Antibodies to HLA-E in nonalloimmunized males: pattern of HLA-Ia reactivity of anti-HLA-E-positive sera.

Natural anti-HLA Abs found in sera of healthy nonalloimmunized males recognize HLA-Ia alleles parallel to those recognized by anti-HLA-E mAbs (MEM-E/02/06/07). Therefore, some of the HLA-Ia Abs seen in healthy males could be due to anti-HLA-E Abs cross-reacting with HLA-Ia. If anti-HLA-E Abs occur in healthy nonalloimmunized males, it can be assessed whether they evoke HLA-Ia reactivity as do mouse HLA-E mAbs.

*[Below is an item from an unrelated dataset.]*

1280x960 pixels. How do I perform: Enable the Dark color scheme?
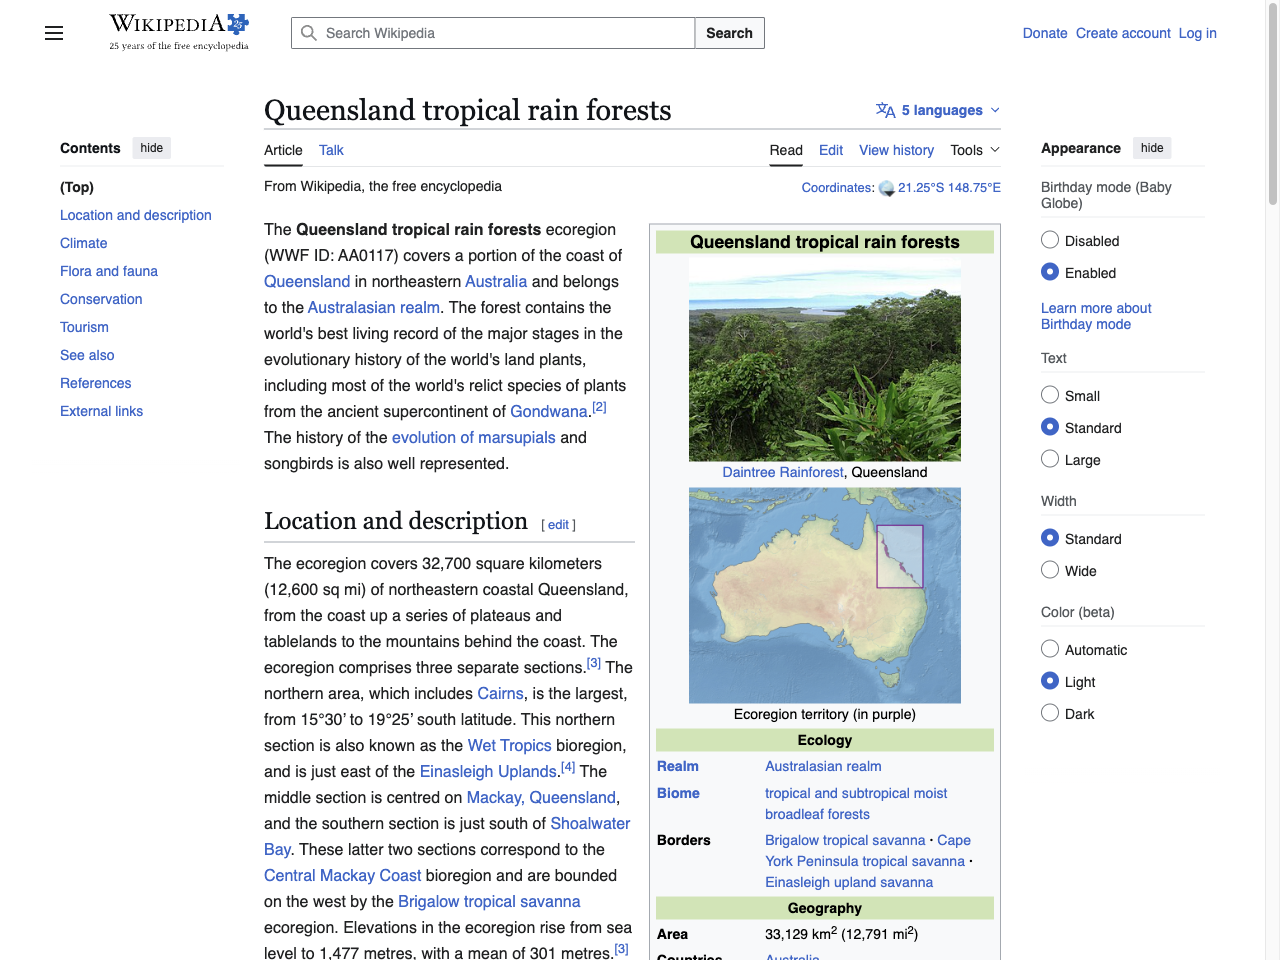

IgG and IgM Abs to HLA-E and HLA-Ia alleles are identified in sera of healthy males using microbeads coated with recombinant denatured HLA-E or a panel of rHLA-Ia alleles. The pattern of allelic recognition is comparable to that of anti-HLA-E mAbs. Sixty-six percent of the sera with HLA-E IgG have a high level of HLA-Ia IgG, whereas 70% of those with no anti-HLA-E Abs have no HLA-Ia Abs. HLA-E IgM/IgG ratios of sera are divided into four groups: IgM(Low)/IgG(Low), IgM(High)/IgG(Low), IgM(High)/IgG(High), and IgM(Low)/IgG(High). These groups correspond to anti-HLA-Ia IgM/IgG ratio groups. When HLA-E IgM and IgG are absent or present in males, the IgM or IgG of HLA-Ia are similarly absent or present. The mean fluorescent intensity of HLA-Ia Abs correlates with that of anti-HLA-E Abs. Most importantly, HLA-E and HLA-Ia reactivities of the sera are inhibited by the shared, but cryptic, peptide sequences (117)AYDGKDY(123) and (137)DTAAQIS(143). Therefore, Abs to the H chain of HLA-E may be responsible for some of the HLA-Ia allele reactivity of the natural HLA-Ia Ab in human sera. Absence of any anti-HLA-Ia Abs in 112 nonvegans and the presence of the same in vegans suggest that dietary meat proteins might not have induced the natural allo-HLA Abs.